# start of DATA ENTRIES

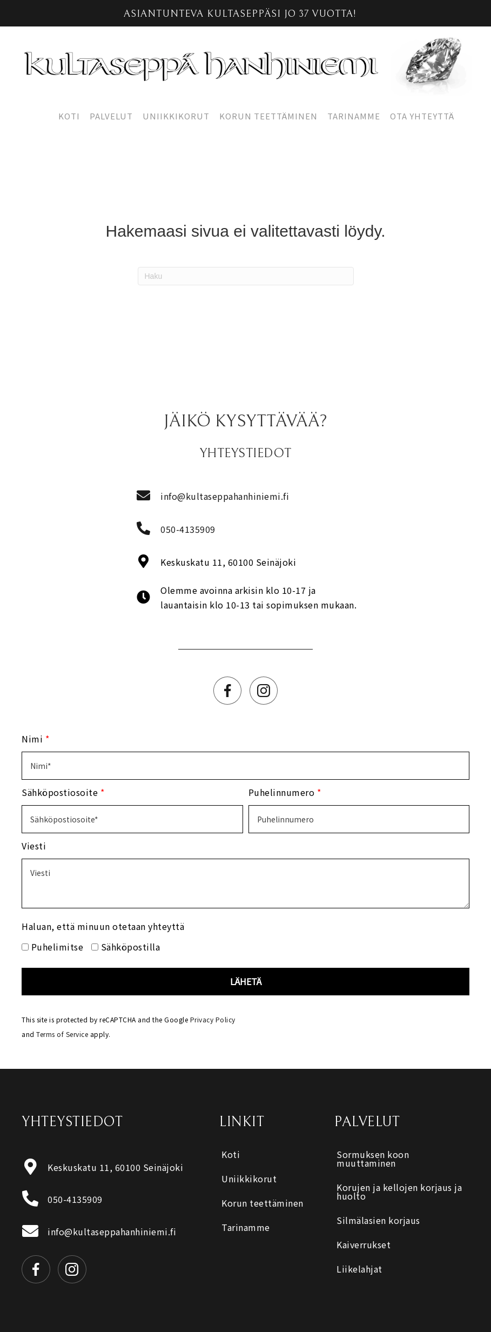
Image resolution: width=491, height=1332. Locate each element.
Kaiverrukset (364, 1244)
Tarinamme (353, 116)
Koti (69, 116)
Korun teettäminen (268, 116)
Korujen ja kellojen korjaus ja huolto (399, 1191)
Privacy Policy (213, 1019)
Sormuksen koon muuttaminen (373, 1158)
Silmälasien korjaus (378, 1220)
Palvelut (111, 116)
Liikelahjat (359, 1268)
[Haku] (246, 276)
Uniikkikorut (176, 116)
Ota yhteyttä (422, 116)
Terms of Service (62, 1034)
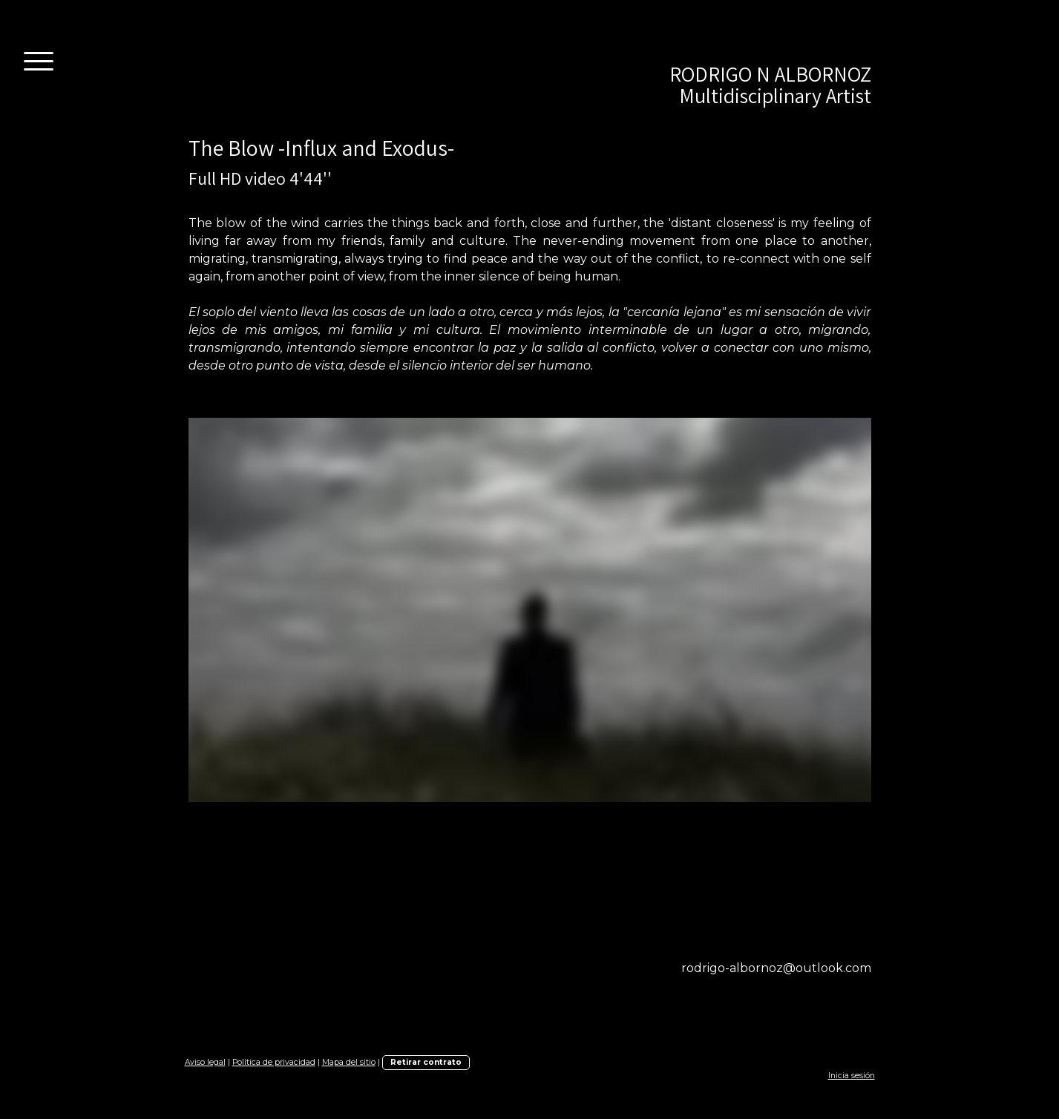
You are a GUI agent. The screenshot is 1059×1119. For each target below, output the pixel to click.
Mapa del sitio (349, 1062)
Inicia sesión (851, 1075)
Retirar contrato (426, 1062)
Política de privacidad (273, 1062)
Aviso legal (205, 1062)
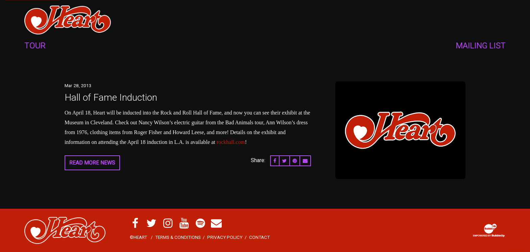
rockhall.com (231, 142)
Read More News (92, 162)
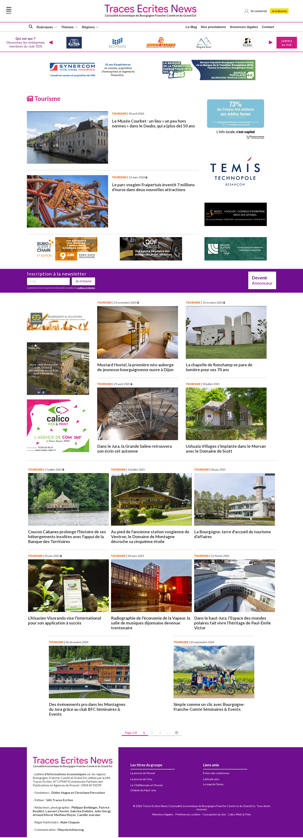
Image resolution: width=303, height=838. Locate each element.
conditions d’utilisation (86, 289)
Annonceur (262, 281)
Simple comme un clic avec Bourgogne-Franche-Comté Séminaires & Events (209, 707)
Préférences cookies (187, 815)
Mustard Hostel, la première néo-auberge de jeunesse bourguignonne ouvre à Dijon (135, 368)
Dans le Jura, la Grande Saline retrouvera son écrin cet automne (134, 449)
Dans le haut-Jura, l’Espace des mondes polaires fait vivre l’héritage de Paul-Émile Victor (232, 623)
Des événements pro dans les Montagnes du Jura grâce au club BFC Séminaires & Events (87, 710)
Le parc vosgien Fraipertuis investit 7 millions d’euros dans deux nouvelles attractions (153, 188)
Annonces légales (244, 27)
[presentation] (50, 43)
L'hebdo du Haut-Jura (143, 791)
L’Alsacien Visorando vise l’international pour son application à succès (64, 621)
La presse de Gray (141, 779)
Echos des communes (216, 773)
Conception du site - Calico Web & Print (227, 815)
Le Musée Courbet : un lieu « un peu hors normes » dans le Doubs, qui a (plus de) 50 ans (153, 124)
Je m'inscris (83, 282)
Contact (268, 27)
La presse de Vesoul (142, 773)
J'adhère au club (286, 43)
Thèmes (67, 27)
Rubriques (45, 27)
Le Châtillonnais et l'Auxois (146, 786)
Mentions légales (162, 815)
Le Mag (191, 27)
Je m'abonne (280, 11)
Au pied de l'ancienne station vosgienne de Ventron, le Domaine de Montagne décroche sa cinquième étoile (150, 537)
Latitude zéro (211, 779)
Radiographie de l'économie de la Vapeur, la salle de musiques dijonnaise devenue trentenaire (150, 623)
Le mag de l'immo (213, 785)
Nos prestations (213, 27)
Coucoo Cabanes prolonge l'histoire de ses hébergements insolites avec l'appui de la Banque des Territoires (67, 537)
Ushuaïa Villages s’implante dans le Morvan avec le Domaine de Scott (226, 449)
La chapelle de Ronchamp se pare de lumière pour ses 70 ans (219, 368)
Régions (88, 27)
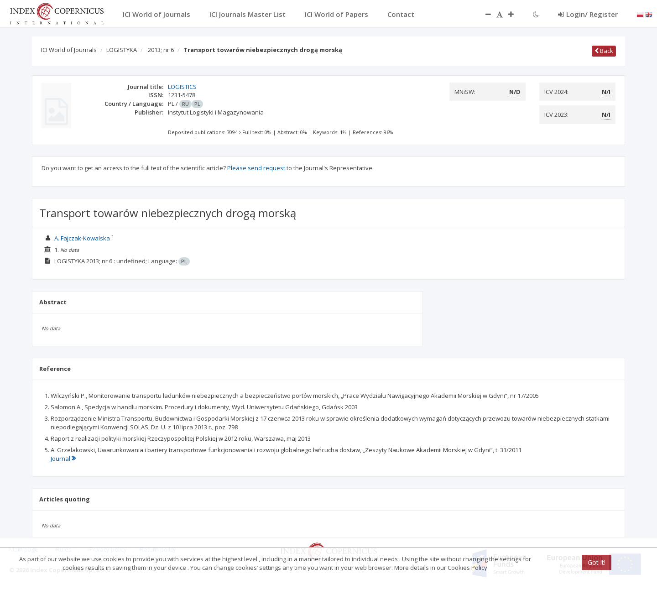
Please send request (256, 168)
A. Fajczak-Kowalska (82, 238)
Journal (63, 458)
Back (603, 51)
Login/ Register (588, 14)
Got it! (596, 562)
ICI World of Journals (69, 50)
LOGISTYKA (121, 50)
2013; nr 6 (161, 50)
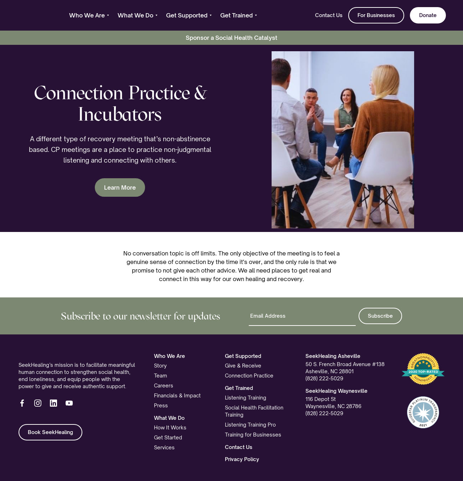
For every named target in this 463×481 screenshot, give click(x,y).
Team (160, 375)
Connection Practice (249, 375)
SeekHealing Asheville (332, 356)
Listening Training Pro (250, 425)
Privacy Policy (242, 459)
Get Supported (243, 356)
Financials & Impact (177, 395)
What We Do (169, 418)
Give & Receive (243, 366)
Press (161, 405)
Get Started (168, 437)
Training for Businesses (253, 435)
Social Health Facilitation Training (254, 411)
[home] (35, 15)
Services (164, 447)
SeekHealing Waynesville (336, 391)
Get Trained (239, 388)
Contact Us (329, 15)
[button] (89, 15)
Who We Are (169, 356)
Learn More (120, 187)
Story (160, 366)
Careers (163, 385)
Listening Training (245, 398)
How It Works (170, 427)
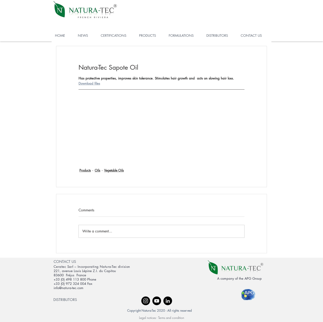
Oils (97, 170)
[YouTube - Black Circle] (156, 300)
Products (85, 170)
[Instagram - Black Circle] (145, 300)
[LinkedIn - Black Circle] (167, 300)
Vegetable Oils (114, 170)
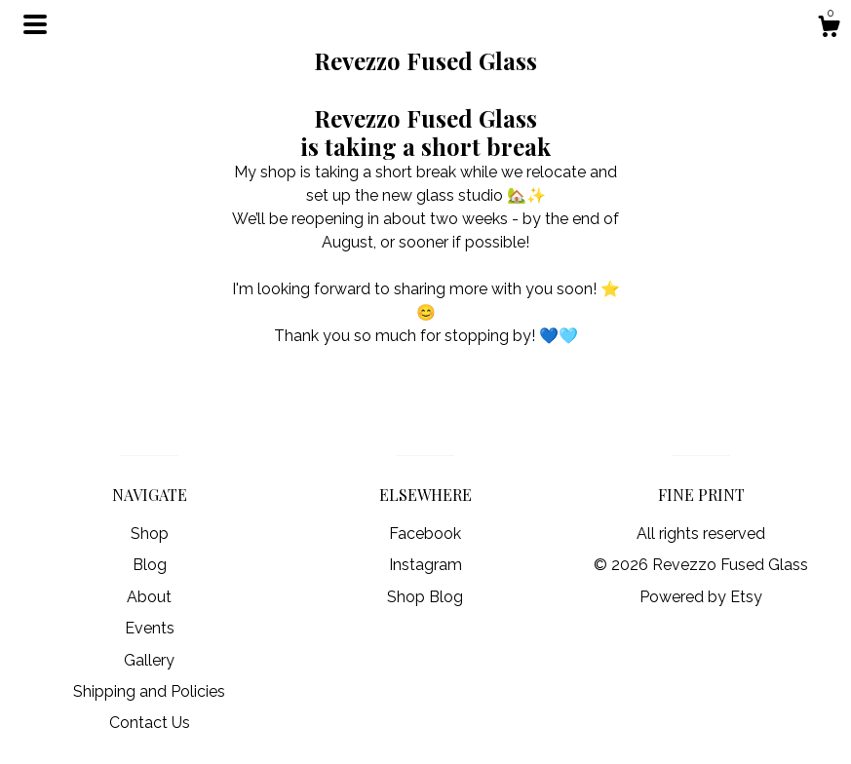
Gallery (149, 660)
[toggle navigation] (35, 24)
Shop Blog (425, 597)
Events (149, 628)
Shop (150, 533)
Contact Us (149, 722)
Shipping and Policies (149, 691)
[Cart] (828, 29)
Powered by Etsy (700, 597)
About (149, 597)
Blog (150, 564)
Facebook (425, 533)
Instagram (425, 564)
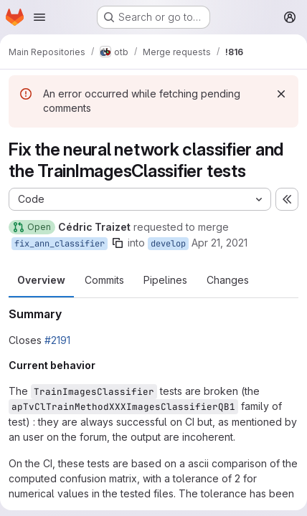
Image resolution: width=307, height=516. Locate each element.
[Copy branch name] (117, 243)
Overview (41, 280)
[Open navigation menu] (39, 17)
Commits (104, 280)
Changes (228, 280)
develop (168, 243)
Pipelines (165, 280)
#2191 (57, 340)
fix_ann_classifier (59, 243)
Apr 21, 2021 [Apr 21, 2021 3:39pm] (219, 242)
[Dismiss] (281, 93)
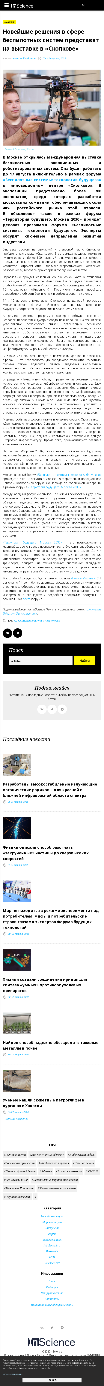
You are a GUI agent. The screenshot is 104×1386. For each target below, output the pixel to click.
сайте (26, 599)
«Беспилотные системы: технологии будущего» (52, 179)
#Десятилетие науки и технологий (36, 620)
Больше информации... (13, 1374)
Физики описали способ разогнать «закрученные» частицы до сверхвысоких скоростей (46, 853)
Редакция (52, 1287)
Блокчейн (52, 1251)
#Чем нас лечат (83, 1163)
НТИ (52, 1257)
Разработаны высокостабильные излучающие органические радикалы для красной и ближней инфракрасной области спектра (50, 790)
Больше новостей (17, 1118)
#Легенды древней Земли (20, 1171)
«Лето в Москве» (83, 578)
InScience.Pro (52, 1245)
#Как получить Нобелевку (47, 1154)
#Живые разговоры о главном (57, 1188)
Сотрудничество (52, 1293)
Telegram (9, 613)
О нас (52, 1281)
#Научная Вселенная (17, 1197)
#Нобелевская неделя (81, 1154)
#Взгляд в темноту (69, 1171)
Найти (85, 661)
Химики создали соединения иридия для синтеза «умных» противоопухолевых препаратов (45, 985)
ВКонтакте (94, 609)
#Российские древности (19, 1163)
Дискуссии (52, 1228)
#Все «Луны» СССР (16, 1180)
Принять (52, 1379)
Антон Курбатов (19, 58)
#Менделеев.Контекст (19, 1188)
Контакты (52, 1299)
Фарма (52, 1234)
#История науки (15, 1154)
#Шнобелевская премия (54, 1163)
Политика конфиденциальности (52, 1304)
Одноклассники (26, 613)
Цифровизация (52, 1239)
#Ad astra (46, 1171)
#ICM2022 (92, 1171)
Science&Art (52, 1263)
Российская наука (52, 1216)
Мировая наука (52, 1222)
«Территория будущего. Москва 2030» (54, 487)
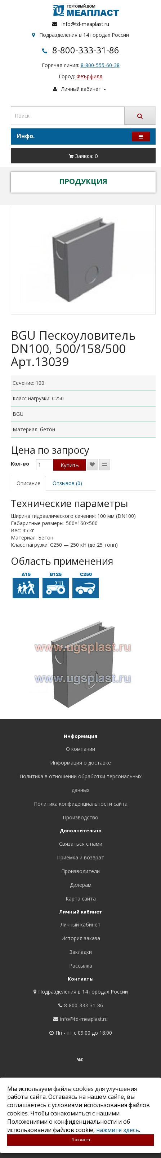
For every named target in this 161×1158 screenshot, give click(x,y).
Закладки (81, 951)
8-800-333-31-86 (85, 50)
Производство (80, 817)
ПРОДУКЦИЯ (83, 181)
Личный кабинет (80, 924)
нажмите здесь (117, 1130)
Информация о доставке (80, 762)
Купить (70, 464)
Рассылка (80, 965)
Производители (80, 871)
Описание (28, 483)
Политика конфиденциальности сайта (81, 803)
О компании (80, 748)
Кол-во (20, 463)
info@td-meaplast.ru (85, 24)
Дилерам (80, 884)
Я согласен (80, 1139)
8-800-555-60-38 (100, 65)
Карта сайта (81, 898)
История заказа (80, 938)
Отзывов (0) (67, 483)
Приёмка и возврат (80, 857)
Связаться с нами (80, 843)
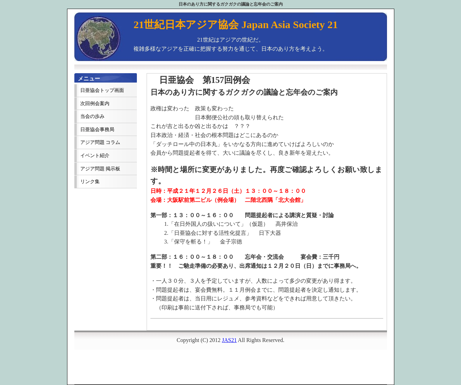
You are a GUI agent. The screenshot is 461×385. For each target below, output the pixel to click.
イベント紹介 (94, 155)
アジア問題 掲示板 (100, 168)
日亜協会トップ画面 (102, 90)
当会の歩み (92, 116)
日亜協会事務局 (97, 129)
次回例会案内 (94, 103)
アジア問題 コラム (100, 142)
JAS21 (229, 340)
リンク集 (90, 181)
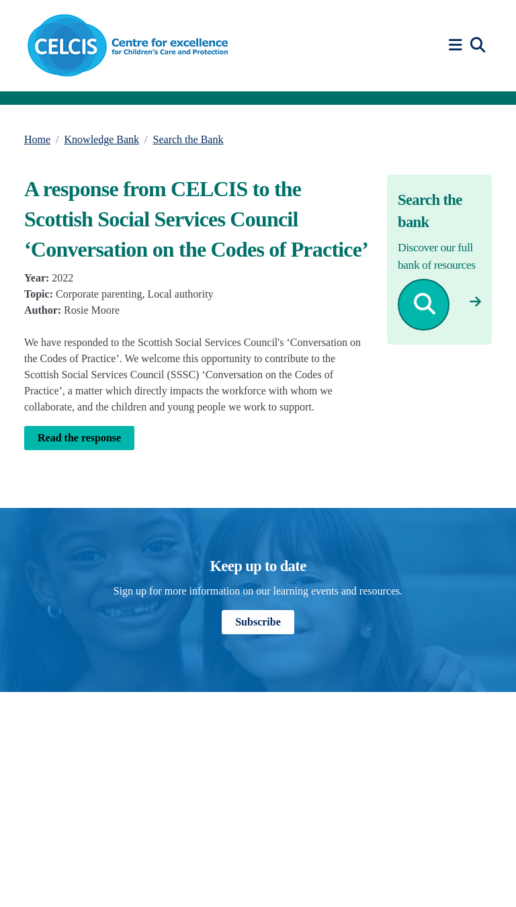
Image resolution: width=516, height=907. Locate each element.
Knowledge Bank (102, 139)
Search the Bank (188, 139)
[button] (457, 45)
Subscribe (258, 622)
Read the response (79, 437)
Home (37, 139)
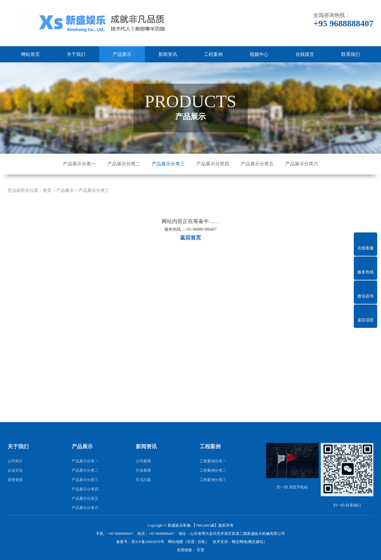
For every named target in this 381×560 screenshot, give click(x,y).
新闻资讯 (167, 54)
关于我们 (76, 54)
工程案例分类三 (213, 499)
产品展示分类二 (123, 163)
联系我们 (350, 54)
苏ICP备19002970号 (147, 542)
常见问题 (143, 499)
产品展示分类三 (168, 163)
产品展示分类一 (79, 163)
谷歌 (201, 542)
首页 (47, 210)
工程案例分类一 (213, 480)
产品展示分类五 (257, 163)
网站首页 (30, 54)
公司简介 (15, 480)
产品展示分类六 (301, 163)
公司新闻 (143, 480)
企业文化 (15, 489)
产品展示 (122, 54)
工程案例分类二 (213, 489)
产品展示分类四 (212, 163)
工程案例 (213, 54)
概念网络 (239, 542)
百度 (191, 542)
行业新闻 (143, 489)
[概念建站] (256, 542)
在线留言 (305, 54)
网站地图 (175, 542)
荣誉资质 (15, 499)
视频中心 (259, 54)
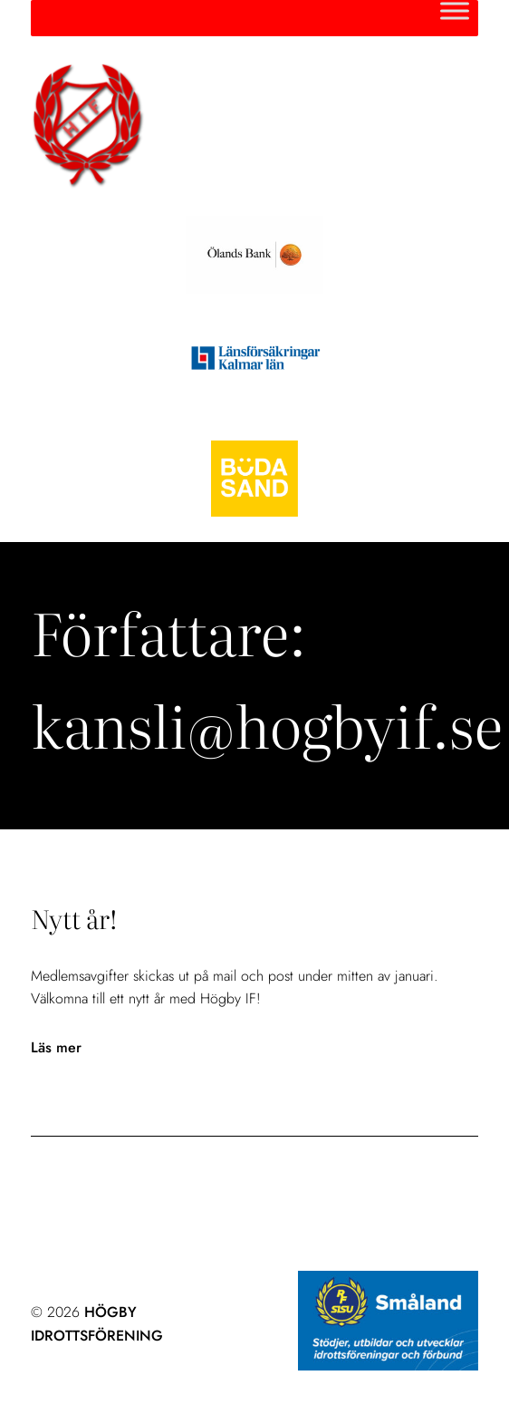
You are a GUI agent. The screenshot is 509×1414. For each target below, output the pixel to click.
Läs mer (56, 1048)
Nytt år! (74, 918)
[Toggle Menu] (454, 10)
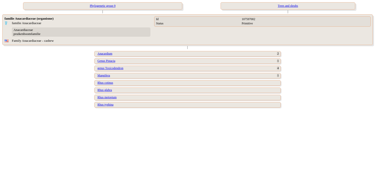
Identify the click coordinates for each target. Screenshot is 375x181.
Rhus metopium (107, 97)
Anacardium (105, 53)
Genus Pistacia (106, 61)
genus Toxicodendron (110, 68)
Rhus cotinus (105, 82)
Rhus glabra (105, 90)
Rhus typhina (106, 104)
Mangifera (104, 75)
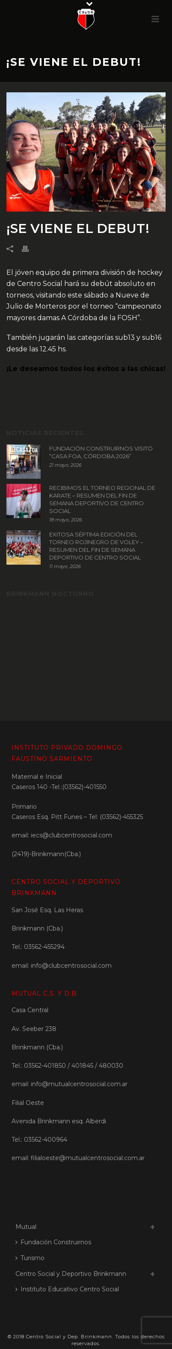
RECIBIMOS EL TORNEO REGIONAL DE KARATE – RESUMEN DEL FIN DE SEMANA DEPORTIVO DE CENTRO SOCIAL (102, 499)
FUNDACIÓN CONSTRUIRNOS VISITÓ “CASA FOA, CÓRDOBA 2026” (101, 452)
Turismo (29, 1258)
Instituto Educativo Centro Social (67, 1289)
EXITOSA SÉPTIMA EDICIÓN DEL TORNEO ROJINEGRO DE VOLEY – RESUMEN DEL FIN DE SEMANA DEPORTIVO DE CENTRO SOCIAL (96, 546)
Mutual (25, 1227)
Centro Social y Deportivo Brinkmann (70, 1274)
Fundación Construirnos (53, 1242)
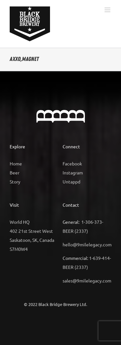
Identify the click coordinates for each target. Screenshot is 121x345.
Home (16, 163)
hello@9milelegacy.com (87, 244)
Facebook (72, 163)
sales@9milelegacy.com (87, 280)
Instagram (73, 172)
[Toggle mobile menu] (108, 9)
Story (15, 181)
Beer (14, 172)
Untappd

# end of DATA ENTRIES

WHAT YOU SHOULD DO = Add 41 to each x and y coordinate given as an answer while writing out again every line, beginning at the line that contains "#Взгляд в темноту (69, 1171)" and stopping after the line that contains "关于我们 (76, 54)". Leave the pictures out of the result.

SOLVED PROBLEM =
#Взгляд в темноту (110, 1212)
Найти (126, 702)
Химики создали соединения иридия для синтеза «умных» противоопухолевых препаратов (86, 1026)
ВКонтакте (135, 650)
#Российские древности (60, 1204)
Дискуссии (93, 1269)
#Все «Луны» СССР (57, 1221)
Принять (93, 1420)
Антон Курбатов (60, 99)
#Менделеев.Контекст (60, 1229)
Контакты (93, 1340)
Фарма (93, 1275)
#История науки (56, 1195)
#Шнобелевская премия (95, 1204)
Политика конфиденциальности (93, 1345)
Одноклассники (67, 654)
Цифровизация (93, 1280)
#Ad astra (87, 1212)
#ICM2022 (133, 1212)
Science&Art (93, 1304)
Российская наука (93, 1257)
Мировая наука (93, 1263)
«Территория будущего. Москва 2030» (95, 528)
For every named target in this 161×1158 screenshot, give click(x,y).
Закладки (122, 992)
8-800-333-31-86 (126, 91)
Производство (121, 858)
ПРОДУКЦИЯ (124, 222)
Личный кабинет (121, 965)
нажмите здесь (158, 1171)
Информация о доставке (121, 803)
Купить (111, 505)
Рассылка (121, 1006)
Производители (121, 912)
Описание (69, 524)
Политика конфиденциальности сайта (122, 844)
О компании (121, 789)
Кол-во (61, 504)
info@td-meaplast.ru (126, 65)
Дилерам (121, 925)
Я согласен (121, 1180)
8-800-555-60-38 (141, 106)
Карта сайта (122, 939)
История заказа (121, 979)
Отзывов (0) (108, 524)
Приёмка и возврат (121, 898)
Связаться с нами (121, 884)
You are a GUI agent. The screenshot is 461×385. For each target below, output the pixel to click.
イベント紹介 (135, 196)
アジア問題 掲示板 (141, 209)
日亜協会トップ画面 (143, 131)
当会の歩み (133, 157)
日亜協会事務局 (138, 170)
次回例会案内 (135, 144)
アジア問題 コラム (141, 183)
JAS21 (270, 381)
リンク集 (131, 222)
Image resolution: width=516, height=907. Locate each element.
Knowledge Bank (143, 180)
Search the Bank (229, 180)
[button] (498, 86)
Subscribe (299, 663)
Read the response (120, 478)
Home (78, 180)
For every named target in this 381×560 screenshot, give click(x,y).
新闻资讯 (208, 95)
关于我们 (117, 95)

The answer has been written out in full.